熱烈の神ハゾレト航空船を強襲する者、カーリ・ゼヴ

 《航空船を強襲する者、カーリ・ゼヴ》は回避能力持ちな上にタフネス3と《マグマのしぶき》への耐性があり、《致命的な一押し》のような軽量除去を採用していないRB Vehiclesに対して強いクリーチャーです。MOCS予選のリストには《イフニルの死界》が1枚だけ入っていましたが、ほとんどの場合《竜髑髏の山頂》をサポートしない《沼》で、《ゴブリンの鎖回し》をキャストするデッキでは赤マナが出ない土地はなるべくなら避けたいので3枚目の《泥濘の峡谷》にしたのは正解だと思います。

 《栄光の刻》は4マナと重いカードですが、同型の《熱烈の神ハゾレト》や青黒の《スカラベの神》に対するアンサーになります。《熱烈の神ハゾレト》を使ったデッキに対しては少し遅いスペルですが、サイド後はお互いに重めの構成になる傾向にあるので問題はなさそうです。

栄光の刻

 UB Controlでも採用されていた《最古再誕》はこのデッキでもコントロールとのマッチアップ用にサイドに採られています。一応同型の《熱烈の神ハゾレト》も除去できますが、あまり現実的ではないのでほぼコントロール専用と見て間違いありません。MOCS予選から引き続いて結果を残しているリストなので、プロツアーでも見られるかもしれません。

Wizard

 RB VehiclesやUW Controlだけでなく現環境には未だ見ぬ強力なデッキが存在します。

燃えがらの風、エイデリズ

 今大会でトップ8にまで勝ち残った青赤のWizardは《燃えがらの風、エイデリズ》などWizardのシナジーと果敢クリーチャーを軽量スペルでバックアップしていくアグロデッキです。

☆注目ポイント

 過去のスタンダードやモダン、レガシーでも見られるUR Prowessと似たスタイルのデッキですが、《燃えがらの風、エイデリズ》による全体強化もあり部族アグロ的な要素も含まれています。《燃えがらの風、エイデリズ》が生き残れば果敢持ちのwizardクリーチャーに全体強化による上乗せがされ速やかにゲームを終わらせます。

ギトゥの溶岩走り損魂魔道士

 《粉骨+砕身》はあまり見かけなかったため存在を忘れかけられていたスペルですが、このデッキのようにクロックを展開していくデッキでは優秀なスペルとなります。果敢クリーチャーを強化しつつ相手の除去をカウンターしたり、相手のスイーパーやプレインズウォーカーといった決定的なスペルを妨害したりとクロックパーミッション的な動きをサポートします。

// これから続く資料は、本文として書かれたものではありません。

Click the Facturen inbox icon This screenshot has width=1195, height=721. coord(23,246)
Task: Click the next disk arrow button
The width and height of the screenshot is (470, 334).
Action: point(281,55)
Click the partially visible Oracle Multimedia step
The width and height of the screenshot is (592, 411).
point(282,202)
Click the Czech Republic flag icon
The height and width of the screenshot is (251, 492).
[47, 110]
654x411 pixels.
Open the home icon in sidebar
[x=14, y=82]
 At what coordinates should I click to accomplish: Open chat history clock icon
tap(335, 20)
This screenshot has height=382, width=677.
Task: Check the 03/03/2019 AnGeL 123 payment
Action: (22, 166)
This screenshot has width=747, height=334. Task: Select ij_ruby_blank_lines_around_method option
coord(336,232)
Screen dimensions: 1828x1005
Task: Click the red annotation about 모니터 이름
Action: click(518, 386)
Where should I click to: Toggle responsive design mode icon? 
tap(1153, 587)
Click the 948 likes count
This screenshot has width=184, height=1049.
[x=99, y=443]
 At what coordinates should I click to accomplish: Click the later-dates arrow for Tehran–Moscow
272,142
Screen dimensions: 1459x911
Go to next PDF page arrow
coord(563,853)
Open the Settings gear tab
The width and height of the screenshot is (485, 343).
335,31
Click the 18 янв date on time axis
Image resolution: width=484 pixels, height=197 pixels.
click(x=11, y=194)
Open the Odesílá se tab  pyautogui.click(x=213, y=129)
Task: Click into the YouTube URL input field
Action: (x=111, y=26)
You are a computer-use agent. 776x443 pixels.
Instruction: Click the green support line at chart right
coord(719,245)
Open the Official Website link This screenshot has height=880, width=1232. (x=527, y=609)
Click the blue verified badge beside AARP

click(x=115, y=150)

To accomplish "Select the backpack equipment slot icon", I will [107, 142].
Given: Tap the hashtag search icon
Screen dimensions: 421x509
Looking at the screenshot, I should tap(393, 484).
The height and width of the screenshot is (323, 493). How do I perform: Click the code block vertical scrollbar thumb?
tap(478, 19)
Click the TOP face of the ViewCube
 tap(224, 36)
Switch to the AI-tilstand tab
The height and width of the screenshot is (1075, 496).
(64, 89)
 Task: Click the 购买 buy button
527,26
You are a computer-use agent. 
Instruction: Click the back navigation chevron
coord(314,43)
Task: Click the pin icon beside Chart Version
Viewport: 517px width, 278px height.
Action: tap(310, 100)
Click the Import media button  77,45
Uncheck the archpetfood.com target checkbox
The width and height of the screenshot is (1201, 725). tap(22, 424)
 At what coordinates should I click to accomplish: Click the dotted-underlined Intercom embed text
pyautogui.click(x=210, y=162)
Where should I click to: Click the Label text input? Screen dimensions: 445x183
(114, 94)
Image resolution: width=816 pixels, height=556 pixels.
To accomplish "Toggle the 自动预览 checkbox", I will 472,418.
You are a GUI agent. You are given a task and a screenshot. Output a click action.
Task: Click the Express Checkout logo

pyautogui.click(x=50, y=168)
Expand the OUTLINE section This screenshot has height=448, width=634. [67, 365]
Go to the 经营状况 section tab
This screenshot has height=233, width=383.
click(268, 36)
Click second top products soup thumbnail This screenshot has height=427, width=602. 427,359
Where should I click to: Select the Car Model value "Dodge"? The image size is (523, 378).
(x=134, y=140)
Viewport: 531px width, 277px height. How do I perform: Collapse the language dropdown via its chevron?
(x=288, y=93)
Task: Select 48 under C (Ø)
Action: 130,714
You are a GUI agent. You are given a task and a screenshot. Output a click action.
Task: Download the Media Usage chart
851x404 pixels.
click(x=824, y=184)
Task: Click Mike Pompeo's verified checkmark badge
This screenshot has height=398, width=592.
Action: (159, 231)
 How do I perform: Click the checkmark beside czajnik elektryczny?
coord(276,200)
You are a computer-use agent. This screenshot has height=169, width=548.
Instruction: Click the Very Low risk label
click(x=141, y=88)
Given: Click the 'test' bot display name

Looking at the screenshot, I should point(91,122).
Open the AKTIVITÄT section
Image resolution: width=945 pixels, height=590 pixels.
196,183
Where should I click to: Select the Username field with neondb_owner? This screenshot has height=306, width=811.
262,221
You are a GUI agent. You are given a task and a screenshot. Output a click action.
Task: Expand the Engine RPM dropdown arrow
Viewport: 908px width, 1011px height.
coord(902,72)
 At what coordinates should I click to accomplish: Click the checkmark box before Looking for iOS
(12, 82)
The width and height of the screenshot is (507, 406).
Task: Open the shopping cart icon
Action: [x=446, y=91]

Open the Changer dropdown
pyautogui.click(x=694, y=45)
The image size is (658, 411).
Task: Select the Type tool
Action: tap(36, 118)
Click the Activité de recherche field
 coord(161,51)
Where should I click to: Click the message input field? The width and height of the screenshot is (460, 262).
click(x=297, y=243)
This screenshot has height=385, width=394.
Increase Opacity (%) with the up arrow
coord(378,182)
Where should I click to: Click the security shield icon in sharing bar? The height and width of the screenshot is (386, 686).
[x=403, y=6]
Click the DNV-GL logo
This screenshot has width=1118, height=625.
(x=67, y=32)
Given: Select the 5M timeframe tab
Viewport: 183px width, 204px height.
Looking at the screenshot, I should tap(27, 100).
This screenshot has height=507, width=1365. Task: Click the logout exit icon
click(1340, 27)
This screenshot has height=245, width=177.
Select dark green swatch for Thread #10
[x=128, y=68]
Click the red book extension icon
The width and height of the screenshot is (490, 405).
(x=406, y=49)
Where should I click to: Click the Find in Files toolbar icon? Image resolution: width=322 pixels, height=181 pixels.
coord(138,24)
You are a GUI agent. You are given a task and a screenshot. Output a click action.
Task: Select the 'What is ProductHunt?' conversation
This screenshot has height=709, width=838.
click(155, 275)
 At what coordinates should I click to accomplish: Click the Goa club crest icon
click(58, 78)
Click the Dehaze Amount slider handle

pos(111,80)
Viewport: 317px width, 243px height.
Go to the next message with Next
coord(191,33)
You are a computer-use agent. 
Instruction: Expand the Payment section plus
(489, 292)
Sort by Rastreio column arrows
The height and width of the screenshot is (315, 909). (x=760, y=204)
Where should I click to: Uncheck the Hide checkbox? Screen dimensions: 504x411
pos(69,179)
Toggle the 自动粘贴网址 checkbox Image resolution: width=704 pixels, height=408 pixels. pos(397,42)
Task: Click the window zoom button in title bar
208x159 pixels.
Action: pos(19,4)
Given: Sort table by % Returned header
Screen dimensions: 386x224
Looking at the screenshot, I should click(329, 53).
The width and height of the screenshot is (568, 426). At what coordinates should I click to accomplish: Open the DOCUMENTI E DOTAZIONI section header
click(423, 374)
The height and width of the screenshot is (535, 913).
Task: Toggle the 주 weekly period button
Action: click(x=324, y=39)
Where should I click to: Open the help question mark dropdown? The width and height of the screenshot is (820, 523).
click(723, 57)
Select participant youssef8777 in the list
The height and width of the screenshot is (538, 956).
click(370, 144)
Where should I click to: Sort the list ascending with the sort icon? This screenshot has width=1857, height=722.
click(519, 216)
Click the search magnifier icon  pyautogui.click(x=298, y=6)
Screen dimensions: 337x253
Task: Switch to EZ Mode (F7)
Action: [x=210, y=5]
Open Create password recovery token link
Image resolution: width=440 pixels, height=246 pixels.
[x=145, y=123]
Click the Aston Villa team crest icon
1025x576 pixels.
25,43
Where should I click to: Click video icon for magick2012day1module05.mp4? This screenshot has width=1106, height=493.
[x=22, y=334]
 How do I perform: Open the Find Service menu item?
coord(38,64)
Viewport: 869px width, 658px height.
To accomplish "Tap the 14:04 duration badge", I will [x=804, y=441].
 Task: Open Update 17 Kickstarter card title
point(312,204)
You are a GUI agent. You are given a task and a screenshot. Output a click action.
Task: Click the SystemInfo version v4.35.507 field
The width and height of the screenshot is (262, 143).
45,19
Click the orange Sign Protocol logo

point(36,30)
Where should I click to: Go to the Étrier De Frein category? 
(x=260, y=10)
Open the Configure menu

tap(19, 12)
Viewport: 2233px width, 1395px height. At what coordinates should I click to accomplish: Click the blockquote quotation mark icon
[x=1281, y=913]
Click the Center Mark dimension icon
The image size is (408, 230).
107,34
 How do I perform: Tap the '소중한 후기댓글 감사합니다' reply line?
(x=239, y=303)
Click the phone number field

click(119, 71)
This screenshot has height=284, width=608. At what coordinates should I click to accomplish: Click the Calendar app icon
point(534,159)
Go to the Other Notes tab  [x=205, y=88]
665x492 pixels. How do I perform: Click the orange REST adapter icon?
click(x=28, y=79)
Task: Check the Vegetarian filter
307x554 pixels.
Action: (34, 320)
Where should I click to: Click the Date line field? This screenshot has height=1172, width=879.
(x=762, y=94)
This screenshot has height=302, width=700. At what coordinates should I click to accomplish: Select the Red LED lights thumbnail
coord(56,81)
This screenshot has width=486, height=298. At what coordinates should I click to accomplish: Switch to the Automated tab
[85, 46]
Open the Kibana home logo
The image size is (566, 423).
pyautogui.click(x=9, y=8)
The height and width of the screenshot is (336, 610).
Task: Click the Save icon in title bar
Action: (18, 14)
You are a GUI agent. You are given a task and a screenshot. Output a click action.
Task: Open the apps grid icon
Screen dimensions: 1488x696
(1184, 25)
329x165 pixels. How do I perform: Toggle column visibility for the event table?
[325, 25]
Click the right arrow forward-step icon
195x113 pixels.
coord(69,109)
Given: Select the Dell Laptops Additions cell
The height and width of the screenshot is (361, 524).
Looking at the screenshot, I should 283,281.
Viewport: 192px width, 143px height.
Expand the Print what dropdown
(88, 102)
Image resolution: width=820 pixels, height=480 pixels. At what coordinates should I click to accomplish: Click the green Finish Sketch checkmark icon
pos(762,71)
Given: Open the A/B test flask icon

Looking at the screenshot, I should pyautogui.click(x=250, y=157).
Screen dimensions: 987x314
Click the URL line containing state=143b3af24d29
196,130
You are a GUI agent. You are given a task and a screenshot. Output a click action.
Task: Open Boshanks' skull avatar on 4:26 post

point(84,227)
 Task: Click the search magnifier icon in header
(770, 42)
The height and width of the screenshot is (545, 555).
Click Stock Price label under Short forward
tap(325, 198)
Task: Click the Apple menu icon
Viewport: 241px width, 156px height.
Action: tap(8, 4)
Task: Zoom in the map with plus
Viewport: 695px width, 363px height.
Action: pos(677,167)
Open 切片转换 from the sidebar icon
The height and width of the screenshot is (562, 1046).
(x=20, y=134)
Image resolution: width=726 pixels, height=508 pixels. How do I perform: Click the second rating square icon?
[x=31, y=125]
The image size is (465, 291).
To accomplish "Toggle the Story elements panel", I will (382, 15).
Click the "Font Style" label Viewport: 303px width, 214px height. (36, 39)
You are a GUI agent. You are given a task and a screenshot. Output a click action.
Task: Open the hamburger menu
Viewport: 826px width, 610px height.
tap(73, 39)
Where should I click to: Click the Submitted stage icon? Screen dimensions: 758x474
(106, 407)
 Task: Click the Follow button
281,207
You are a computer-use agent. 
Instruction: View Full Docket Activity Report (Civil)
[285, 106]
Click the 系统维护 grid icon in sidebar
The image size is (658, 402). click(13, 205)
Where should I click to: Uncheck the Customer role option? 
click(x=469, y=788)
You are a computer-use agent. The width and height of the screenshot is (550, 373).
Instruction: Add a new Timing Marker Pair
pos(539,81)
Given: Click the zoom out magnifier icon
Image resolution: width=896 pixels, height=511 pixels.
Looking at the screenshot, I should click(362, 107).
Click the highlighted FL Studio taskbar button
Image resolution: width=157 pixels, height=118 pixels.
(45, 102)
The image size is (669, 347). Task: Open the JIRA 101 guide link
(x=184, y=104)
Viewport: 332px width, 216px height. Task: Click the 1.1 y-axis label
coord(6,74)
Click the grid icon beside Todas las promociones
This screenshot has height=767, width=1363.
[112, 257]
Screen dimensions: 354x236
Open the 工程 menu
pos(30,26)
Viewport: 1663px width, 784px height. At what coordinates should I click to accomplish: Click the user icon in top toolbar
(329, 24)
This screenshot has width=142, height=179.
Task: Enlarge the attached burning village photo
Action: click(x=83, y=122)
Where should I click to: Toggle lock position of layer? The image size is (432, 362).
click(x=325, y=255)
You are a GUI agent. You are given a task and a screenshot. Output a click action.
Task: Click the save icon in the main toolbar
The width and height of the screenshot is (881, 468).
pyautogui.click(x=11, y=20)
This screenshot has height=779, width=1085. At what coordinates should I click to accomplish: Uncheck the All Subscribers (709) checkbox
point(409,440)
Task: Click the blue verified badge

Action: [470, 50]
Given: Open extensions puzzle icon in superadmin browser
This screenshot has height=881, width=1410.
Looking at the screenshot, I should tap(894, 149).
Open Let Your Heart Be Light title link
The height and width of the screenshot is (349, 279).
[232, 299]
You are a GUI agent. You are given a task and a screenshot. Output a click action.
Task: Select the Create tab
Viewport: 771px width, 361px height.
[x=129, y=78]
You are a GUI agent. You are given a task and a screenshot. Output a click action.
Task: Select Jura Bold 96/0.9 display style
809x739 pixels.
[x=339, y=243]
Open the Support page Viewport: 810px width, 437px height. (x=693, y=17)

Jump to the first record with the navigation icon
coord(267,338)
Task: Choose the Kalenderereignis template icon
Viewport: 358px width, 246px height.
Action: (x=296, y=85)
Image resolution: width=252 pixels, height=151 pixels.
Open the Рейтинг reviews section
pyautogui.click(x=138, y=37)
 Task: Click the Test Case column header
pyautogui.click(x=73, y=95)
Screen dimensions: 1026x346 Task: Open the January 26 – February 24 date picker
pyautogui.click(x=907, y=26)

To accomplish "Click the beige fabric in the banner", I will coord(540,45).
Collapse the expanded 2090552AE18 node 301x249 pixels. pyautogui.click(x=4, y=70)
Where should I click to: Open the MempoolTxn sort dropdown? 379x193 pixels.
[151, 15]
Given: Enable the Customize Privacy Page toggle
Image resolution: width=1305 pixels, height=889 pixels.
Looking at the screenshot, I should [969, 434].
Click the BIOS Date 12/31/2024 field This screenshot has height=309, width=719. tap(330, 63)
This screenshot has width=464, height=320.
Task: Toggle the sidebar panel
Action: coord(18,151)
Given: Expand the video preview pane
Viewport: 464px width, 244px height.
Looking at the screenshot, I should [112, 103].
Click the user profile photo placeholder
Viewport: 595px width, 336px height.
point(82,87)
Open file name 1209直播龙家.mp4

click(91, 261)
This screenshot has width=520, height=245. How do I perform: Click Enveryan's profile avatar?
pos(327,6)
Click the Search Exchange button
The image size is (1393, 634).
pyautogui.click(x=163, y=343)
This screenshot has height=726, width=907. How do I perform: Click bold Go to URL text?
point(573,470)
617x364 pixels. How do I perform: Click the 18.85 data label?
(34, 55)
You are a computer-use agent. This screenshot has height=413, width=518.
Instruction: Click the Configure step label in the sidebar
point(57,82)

 《魔術師の稲妻》はプレビューでも話題になっていたスペルで、ウィザードクリーチャーを多数採用したこのデッキでは多くの場合《稲妻》として扱っていけます。《大将軍の憤怒》は果敢クリーチャーを強化しつつドローを進めるためのスペルで、多くの場合先制攻撃はおまけみたいなものです。

 このデッキのおもしろいところはサイド後に追加で2枚の《熱烈の神ハゾレト》《ゴブリンの鎖回し》が4枚投入されることで、赤単寄りの構成にシフトしていく選択肢があります。また、赤黒でもお馴染みの《損魂魔道士》《ゴブリンの鎖回し》の組み合わせも健在で、このデッキでも使われている辺りいかに《ゴブリンの鎖回し》というカードが強力かが伺えます。

Cycling Combo

 最後にご紹介するデッキは《新たな視点》を軸にした「サイクリング」コンボです。

新たな視点

 このターンに「サイクリング」した「サイクリング」カードを墓地から手札に戻す《葬送の影》《新たな視点》エンジンを活用したSultaiカラーのデッキで、《信者の確信》で相手のライフをドレインするか《ドレイクの安息地》でトークンを大量に生み出すことが主な勝ち手段となります。

☆注目ポイント

 《楽園の贈り物》《新たな地平》といったスペルでマナを伸ばしていき、それらの土地を《砂時計の侍臣》でアンタップさせることによってマナ加速していきます。《新たな視点》は「サイクリング」のコストを踏み倒す以外にもドロースペルとしても中々の性能です。

楽園の贈り物新たな地平砂時計の侍臣

 《新たな視点》《葬送の影》によってライブラリーのカードを全て引き切ることが可能で、サーチスペルの《ラザケシュの儀式》もあるので勝ち手段の《信者の確信》は1枚でも十分です。このエンチャントを貼ることができれば、あとは相手のライフを削るまで「サイクリング」を繰り返すだけです。

 メインはほぼノンクリーチャーなのでUW Controlと同様に相手の除去は無駄カードとなるのもこのデッキの強みで、相手の除去の多くがサイドアウトされる2ゲーム目以降は《ドレイクの安息地》《周到の神ケフネト》が投入されます。

総括

 プロツアー直前ということでリアルとMOの両方の大会の結果を見ていきましたが、BW Vehicles、RB Vehiclesといったアグロデッキやそれらのデッキの対抗馬としてクリーチャーレスのUW Control、復権の兆しを見せるUB Controlなど様々なデッキが活躍しています。

ドミナリアの英雄、テフェリー

 《ドミナリアの英雄、テフェリー》はコントロールの新たな定番のフィニッシャーとして定着しており、《ゴブリンの鎖回し》は赤いアグロの新たな主力として活躍すると同時に各デッキがタフネス1のクリーチャーを減量するなど環境のクリーチャーの評価にも大きな影響を与えています。

 以上USA Standard vol.123でした。それでは次回の連載でまた会いましょう。楽しいスタンダードライフを!